Faced with opposition from the local YMCA over a reduplicative project, the Greene County park board marshalled its silver-tongued rhetoric to convince critics:
"We've always taken the high road in issues like this. This has gone too far," said board chair Jerry Clark. She said she wanted to address the disagreement because the YMCA had spread misinformation.
Our critics lie.
"My first question was why is this just now becoming an issue," said John Price, a member of the park board who met with the YMCA.
Our critics are suspect.
"We were much too far along to pull the plug on that project," she said.
If the government has invested any money in a project, it must complete it and keep its operation and maintenance as an annual budget line item forever. Does it come as any surprise when some of us oppose any $20,000 study to determine the feasibility of something? It's the first piton in the mountain of too far along to pull the plug!
"The options they presented to us became ultimatums," she said.
Our critics are extremists.
Granted, these are only quotes in the newspaper, so it could represent something less than the whole conversation. However, this does track awfully close to the sort of "argument" I've heard from people on the Internet or in person when they defend government largesse.
Wait, there is an actual response to a critical point:
Toft argues that 2006 ballot material, circulated before that year's vote, lists $1 million for land acquisition and development of what was then known as Family Center East.
Since that time, the park board has gotten approval to issue $7 million in bonds to construct the facility on Blackman Road east of U.S. 65. That cost doesn't include future plans for another gym on the center's land and an aquatics center.
Toft said the 2006 description doesn't equate to a promise for this specific facility. That's why, he said, the YMCA didn't come out against the project before the 2006 vote.
But Clark and Parks Director Jodie Adams point to the 2006 ballot language itself, which asks for voter approval for "funding for parks acquisition and development in Springfield, Greene County and area municipalities for trails, area-wide parks, recreation facilities, school-parks, lakes, waterways and watersheds, historic and natural resource preservation and development of the Dickerson Park Zoo. . ."

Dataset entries
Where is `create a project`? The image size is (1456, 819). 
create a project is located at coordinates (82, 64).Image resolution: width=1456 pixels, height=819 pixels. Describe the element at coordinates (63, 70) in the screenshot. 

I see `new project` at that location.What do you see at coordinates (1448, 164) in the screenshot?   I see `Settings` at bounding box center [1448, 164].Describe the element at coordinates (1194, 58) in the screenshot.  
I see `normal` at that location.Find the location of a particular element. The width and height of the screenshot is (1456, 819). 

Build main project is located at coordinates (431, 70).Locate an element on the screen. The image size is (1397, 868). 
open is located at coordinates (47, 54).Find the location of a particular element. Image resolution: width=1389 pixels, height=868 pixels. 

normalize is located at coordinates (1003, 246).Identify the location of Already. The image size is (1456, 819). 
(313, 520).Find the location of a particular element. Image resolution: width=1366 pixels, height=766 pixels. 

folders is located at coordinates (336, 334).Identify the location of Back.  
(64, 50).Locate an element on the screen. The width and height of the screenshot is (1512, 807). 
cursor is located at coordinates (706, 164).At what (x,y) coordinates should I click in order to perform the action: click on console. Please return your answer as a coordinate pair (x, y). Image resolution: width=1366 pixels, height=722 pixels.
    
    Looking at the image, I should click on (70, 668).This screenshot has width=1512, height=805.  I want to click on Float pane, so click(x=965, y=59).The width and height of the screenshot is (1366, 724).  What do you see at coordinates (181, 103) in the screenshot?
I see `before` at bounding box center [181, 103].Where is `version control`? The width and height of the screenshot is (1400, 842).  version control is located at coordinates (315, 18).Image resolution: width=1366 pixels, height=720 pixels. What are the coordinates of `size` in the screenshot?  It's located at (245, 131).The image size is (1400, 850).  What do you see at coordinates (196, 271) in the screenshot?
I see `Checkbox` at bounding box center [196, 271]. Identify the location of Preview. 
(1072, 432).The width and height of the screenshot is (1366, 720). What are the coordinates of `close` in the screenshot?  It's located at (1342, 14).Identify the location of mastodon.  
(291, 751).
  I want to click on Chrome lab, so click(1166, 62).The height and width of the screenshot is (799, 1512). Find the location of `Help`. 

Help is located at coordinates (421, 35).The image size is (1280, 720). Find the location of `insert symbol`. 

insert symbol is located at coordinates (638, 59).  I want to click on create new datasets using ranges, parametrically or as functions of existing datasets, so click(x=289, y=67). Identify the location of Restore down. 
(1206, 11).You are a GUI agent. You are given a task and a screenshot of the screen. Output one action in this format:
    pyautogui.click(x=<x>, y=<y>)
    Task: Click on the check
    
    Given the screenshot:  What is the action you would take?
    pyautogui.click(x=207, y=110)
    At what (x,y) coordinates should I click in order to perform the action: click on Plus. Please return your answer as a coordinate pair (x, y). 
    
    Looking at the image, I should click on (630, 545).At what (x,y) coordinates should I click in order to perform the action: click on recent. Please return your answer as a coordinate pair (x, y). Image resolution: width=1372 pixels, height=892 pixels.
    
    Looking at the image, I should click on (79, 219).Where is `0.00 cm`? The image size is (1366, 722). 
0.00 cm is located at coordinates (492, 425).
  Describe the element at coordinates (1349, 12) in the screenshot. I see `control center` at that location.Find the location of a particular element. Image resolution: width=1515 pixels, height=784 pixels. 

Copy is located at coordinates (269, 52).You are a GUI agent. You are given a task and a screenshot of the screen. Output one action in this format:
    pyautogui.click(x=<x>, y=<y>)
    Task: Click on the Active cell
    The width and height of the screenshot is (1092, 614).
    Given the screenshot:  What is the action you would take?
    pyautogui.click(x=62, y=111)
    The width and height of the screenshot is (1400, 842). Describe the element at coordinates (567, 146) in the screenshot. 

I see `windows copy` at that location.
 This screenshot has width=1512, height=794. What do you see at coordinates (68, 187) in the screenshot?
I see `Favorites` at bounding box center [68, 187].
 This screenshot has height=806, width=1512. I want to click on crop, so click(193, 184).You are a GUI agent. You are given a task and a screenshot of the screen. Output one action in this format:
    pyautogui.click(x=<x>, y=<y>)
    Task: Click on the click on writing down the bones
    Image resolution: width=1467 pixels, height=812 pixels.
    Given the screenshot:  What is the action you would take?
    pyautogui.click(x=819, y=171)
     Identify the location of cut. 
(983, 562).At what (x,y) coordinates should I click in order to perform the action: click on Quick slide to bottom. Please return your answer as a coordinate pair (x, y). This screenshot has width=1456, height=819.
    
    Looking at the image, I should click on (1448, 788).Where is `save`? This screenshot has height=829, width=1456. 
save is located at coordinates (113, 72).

### Required actions
1/ Which people does the piece on the park board and the YMCA name?
2/ Could you carry on the piece on the park board and the YMCA from where it stops?
The records are separate material and have nothing to do with the piece on the park board and the YMCA.

### Your responses
1/
- Jerry Clark
- John Price
- Toft
- Jodie Adams

2/
Uh, yeah, QED. I'm not sure which letters I have to block out in that language to get this particular project. If you want to claim it falls under "recreation facilities," well, yeah, so would a motor speedway.
I'd like to see someone from the Parks Board explain why they need to build this particular center since it is duplicating YMCA services. I would like to see them maybe make the case that the YMCA costs money (as will the pool in the park, eventually, and the YMCA does offer financial assistance).
Basically, I want to trot out this post from last year again about the lengths the city of St. Louis has to go to to get its attendance numbers up at its city swimming pools to justify their continued existence:
So the city [St. Louis] is spending an additional $500,000 to drop the fees for students and seniors. This is in addition to the $2,000,000 annual budget for the PRF Recreations division ($2,099,046 to be exact).
You want swimming pools and rec centers? The YMCA is lousy with them.
For $907,000, you could buy 900 household memberships, which would allow two parents and all their dependents to go to any YMCA in the country. That’s a net increase in served users over the 900 individuals this article seems to talk about.
But I'm a critic, I'm a bad man, and I have an ulterior motive: I want to convince people this is a bad idea. Or, at the very least, that the Park Board does not present any argument to the contrary as presented in this article.